Copy every line from the records below that carries the word "Open".

[RECORDS TO PROCESS]

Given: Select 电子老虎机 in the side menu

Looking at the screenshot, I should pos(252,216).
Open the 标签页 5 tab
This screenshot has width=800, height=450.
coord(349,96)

[/RECORDS TO PROCESS]
[RECORDS TO PROCESS]

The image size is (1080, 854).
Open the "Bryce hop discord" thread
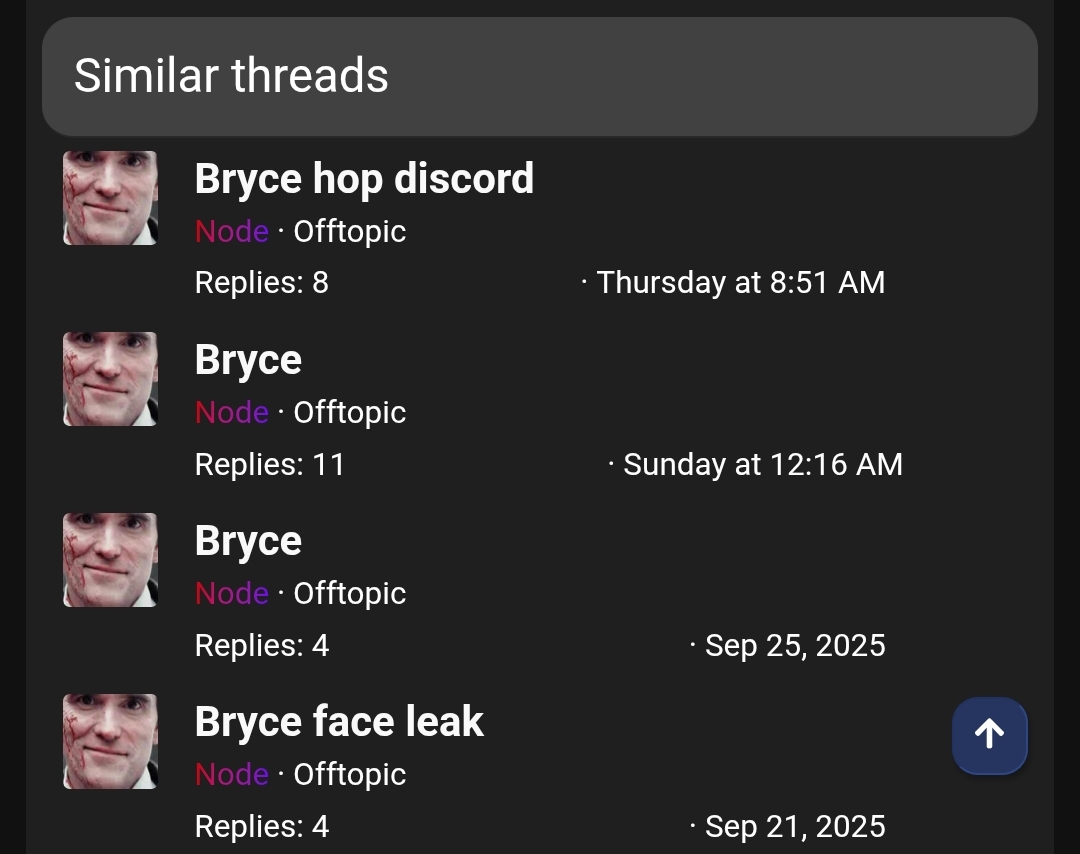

[/RECORDS TO PROCESS]
[RECORDS TO PROCESS]

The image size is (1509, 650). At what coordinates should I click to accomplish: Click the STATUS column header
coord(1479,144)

[/RECORDS TO PROCESS]

## EXERCISE OUTPUT
Open the 标签页 5 tab
Open the "Bryce hop discord" thread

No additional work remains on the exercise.